We have to come the point where we say alright, how do I put this into practice? It’s time to fight those hard, hard battles with our faults and failings.

In verse 21 of our scripture today it says, “ 21 Therefore, get rid of all moral filth and the evil that is so prevalent and humbly accept the word planted in you, which can save you.”
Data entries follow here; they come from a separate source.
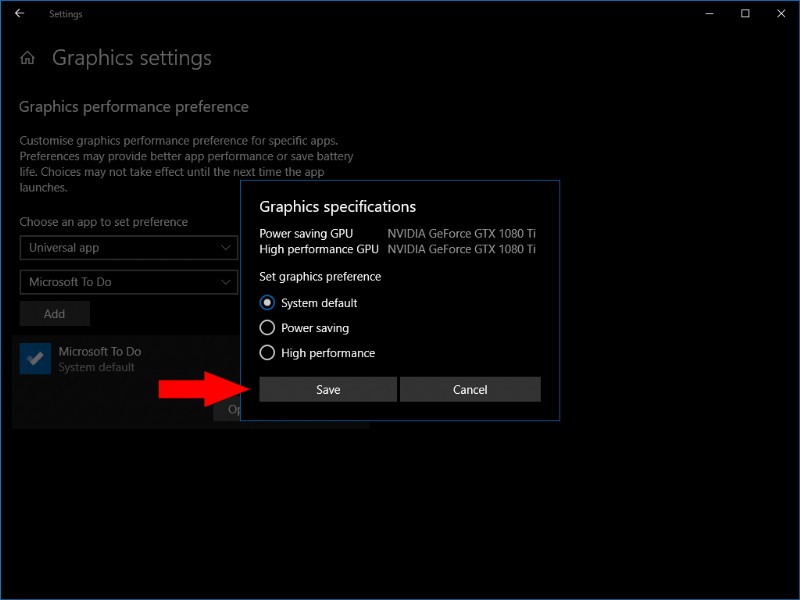Image resolution: width=800 pixels, height=600 pixels.
Task: Maximize the Settings window
Action: [744, 14]

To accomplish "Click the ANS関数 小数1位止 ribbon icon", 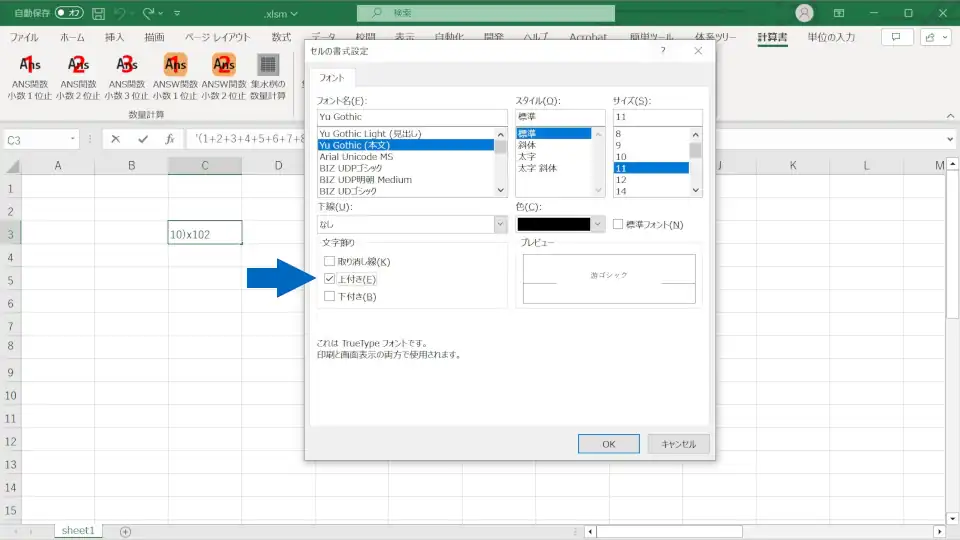I will point(30,66).
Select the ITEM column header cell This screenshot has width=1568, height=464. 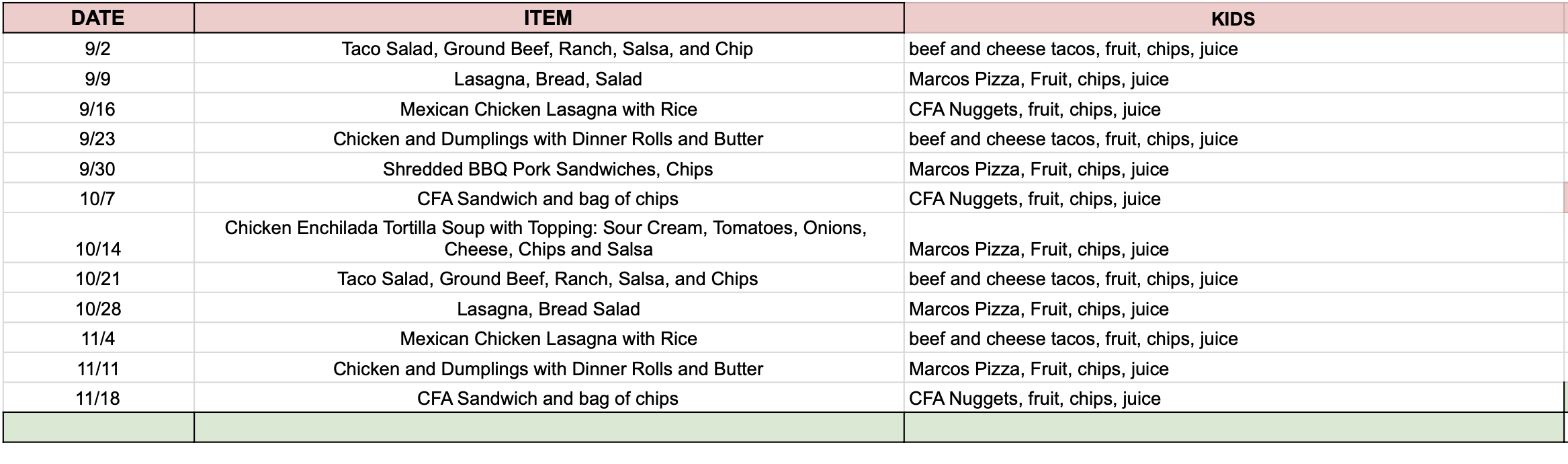pyautogui.click(x=549, y=18)
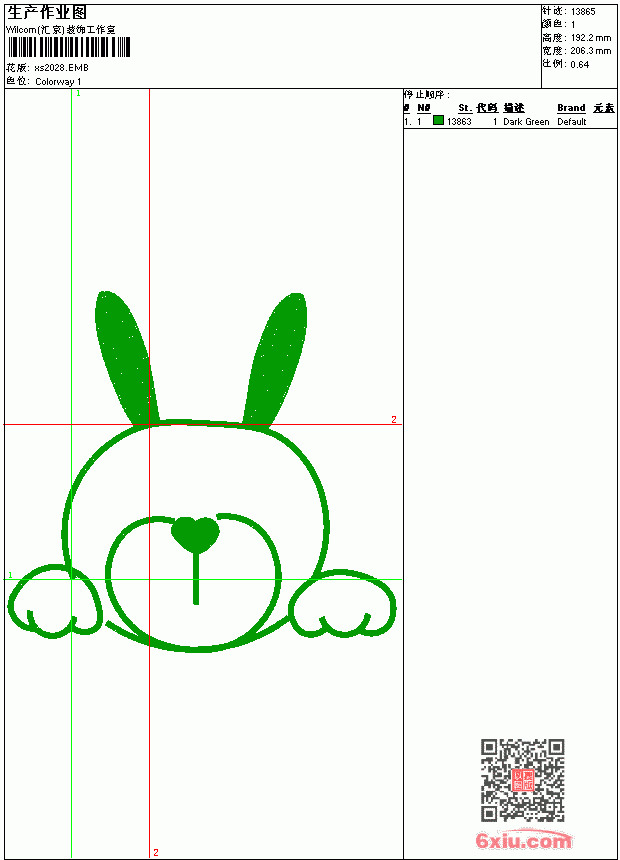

Get rid of the filth in your life. Clear it out. That’s what James writes. Clear out the evil, and humbly accept the word planted in you. Many of you here have that word planted in your heart. God is at work. You’re feeling drawn to pray, to study the Bible, and to come to church. You’re feeling a discomfort in your heart with things in your life that are wrong. There is an upset in your heart, in your stomach, and you can feel it. That is called “conviction. “ Conviction is when God’s Holy Spirit which lives in our body, is telling us something we do is wrong.

We feel it when we smoke a cigarette, or we feel it when we swear, or when we lie to someone, when we tell someone we’re here, and we’re actually somewhere else. Or when our friend leaves the room, we steal something off their counter top. Or when we use a drug, or get drunk, or when we masturbate, or sleep around with people. We feel dirty. We feel the sin. And the Holy Spirit whispers to us: “Don’t do that. Put that away.”

We have free will, we have the choice to either stop, or continue. That is a sacred gift from God. But I challenge you today, don’t just listen in church, then go out during the week and do whatever you want.

Sincerely try to live it out. Sincerely try to live like Jesus each week.

In the book of James it says, “23 Anyone who listens to the word but does not do what it says is like someone who looks at his face in a mirror 24 and, after looking at himself, goes away and immediately forgets what he looks like.”

So you’re starting your day, and you look in the mirror as you brush your teeth and get ready. And you tell yourself, “I’m a Christian, a follower of Jesus.” But then as you jump into your daily routine, you immediately forget that you’re a Christian.

You live selfishly. You lie. You steal. You gossip and slander people. You spread rumors. You yell at someone. You curse and yell at God.

You’ve forgotten who you are. You’re a Christian. How can we transfer this head knowledge, this Bible truth into our real everyday lives.

We can do that. By praying through the day, by whispering prayers in our minds during the day. We can do that by remembering the words of the Bible and storing them in our minds.

And pretty soon we will be swearing less, we will be less selfish and helping others more, we’ll be lying less, we’ll be gossiping less, and pretty soon those things will vanish entirely. But we have to remember who we are.

I am a Christian. Say it with me. I am a Christian.

So if we remember our face in the mirror, that I follow Jesus, then James says, “. 25 But whoever looks intently into the perfect law that gives freedom, and continues in it—not forgetting what they have heard, but doing it—they will be blessed in what they do.”